Mike Bloomberg, Albany Dispute Release of Teacher Ranking Data


Will teacher rankings be made public?

This is a complicated question, and will likely be decided soon by New York pols.

But first, a bit of background. Remember that various media outlets published in February 18,000 New York City teacher ratings, after the United Federation of Teachers lost a lengthy legal battle to keep the data under wraps. Three courts had decided that the data is considered public record under the Freedom of Information Act. Teachers, however, were angry. They say the largely test-based system is flawed, and that printing the data gives an inaccurate sense of teacher quality.

Now that New York has adopted a more complex evaluation system, Albany is weighing whether to limit broad access — an idea that Mayor Michael Bloomberg has long opposed.

The Post reports: “Albany lawmakers aren’t seeking to block parents from sharing teacher-ratings data with one another — but they’re ‘hung up’ over how to keep that circle of information closed to outsiders.” Lawmakers might decide the issue in as little as two weeks.

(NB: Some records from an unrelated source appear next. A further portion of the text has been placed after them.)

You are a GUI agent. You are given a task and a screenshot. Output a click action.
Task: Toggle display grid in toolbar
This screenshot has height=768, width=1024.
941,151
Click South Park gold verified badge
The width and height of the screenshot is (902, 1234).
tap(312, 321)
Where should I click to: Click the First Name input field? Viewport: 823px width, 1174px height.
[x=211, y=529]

Bloomberg has shot back at these reports, saying “he wanted all parts of public schoolteachers’ evaluations to be open for all to see — not restricted to parents, as some in Albany are suggesting,” according to the Wall Street Journal.

And recent stats indicate that 58 percent of New Yorkers agree with Mike: They think everyone who wants should get to see the info.

Now, there are a couple of things worth pointing out. The teacher data reports measure value-added performance — broken down, this is basically standardized test-based info that is supposed to indicate how much students learn.

But, as Schools Chancellor Dennis Walcott cautioned before the release: “The reports were never intended to judge a teacher’s overall success in the classroom. No single measure can do that — whether it’s value-added data, the results of a classroom observation or anything else.”

And, as the Voice‘s Nat Hentoff noted, standardized test rankings of any sort — be they raw or refined — do miss a big part of the picture: student input.

That said, the Voice will keep you updated with any updates.